* _GIVEN INSTRUCTION_:
Scale the data from its first line through the line containing "Quạt trần cánh dài All (92, 560)": write out every one of those lines, requests included, and multiply each coordinate in the answers by 2.1, rounding to whole numbers with halves rounded up. Leave the requests unchanged and give only those lines.

* _EXTRACTED DATA_:
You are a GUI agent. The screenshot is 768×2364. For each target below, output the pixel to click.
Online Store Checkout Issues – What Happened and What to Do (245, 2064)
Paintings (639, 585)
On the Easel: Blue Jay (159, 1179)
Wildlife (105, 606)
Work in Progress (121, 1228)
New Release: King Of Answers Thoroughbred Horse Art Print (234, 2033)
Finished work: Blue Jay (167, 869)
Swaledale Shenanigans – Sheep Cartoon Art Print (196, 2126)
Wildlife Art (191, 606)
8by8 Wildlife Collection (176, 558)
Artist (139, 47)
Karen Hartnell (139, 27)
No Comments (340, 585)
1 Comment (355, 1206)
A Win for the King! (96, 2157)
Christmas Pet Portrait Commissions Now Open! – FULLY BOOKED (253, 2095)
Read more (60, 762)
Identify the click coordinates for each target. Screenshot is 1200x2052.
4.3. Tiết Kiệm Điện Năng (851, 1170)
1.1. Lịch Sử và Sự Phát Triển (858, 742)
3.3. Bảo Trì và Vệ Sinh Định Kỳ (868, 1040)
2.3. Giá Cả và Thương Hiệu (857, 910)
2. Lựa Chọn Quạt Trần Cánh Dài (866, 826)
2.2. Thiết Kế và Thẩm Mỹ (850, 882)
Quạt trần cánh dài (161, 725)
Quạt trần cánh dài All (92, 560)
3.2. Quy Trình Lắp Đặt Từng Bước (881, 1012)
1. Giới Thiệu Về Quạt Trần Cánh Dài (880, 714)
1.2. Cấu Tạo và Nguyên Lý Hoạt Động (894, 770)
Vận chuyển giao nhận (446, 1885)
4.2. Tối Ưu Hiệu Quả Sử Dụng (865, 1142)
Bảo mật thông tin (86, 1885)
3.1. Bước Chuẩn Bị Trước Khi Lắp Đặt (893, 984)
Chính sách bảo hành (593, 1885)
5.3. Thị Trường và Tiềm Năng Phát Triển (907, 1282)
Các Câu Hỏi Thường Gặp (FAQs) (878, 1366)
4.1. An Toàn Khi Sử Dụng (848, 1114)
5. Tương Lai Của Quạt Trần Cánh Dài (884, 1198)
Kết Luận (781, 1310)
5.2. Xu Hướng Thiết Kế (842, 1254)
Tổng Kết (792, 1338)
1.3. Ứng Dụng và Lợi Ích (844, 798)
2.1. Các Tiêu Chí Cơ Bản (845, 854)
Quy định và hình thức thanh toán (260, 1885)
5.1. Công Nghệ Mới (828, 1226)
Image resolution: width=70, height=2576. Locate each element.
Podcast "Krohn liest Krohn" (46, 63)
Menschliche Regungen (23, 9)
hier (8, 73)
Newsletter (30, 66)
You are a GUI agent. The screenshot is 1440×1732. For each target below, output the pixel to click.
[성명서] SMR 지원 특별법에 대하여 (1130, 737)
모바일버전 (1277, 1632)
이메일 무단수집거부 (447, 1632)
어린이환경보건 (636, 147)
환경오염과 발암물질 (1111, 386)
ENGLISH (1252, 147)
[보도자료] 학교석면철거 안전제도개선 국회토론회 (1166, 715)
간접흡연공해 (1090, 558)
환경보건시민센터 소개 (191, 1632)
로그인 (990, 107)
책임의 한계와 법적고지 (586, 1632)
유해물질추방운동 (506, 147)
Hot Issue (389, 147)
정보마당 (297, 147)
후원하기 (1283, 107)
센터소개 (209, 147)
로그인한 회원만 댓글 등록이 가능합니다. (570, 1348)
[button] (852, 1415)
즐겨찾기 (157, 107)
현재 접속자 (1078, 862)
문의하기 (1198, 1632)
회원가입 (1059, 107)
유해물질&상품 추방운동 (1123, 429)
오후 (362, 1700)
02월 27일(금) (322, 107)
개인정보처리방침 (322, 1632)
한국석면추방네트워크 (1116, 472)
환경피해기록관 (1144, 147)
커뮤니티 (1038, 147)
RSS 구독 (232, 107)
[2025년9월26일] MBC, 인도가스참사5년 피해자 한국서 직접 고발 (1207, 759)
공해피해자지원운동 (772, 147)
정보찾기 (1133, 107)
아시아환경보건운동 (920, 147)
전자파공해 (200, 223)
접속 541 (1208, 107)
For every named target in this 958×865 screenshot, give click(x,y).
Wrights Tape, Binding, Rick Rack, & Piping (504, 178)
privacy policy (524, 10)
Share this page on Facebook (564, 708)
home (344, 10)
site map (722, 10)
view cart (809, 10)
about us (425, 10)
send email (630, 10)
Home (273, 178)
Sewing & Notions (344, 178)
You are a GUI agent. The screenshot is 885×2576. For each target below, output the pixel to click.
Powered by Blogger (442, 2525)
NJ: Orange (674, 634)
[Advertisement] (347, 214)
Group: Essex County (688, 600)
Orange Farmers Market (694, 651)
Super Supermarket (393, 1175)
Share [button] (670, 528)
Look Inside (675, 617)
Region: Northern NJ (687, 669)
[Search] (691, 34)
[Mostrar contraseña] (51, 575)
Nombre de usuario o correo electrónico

* _RESULT OF THIS TASK_:
You are a GUI agent. The screenshot is 768×2364. For each target below, output the pixel to click.
Online Store Checkout Issues – What Happened and What to Do (515, 4334)
Paintings (1342, 1229)
On the Easel: Blue Jay (334, 2476)
Wildlife (221, 1273)
Work in Progress (254, 2579)
New Release: King Of Answers Thoroughbred Horse Art Print (491, 4269)
Finished work: Blue Jay (351, 1825)
Swaledale Shenanigans – Sheep Cartoon Art Print (412, 4465)
Wildlife Art (401, 1273)
8by8 Wildlife Collection (370, 1172)
Artist (292, 99)
Karen Hartnell (292, 57)
No Comments (714, 1229)
1 Comment (746, 2533)
A Win for the King! (202, 4530)
Christmas Pet Portrait Commissions Now Open! – FULLY BOOKED (531, 4400)
Read more (126, 1600)
Identify the click coordinates for each target. Screenshot is 1200x2052.
4.3. Tiết Kiệm Điện Năng (1787, 2457)
1.1. Lịch Sử và Sự Phát Triển (1802, 1558)
3.3. Bảo Trì và Vệ Sinh Định Kỳ (1823, 2184)
2.3. Giá Cả và Thương Hiệu (1800, 1911)
2. Lựa Chọn Quạt Trần Cánh Dài (1819, 1735)
2.2. Thiết Kế và Thẩm Mỹ (1785, 1852)
Quạt trần cánh dài (338, 1523)
Quạt trần cánh dài All (193, 1176)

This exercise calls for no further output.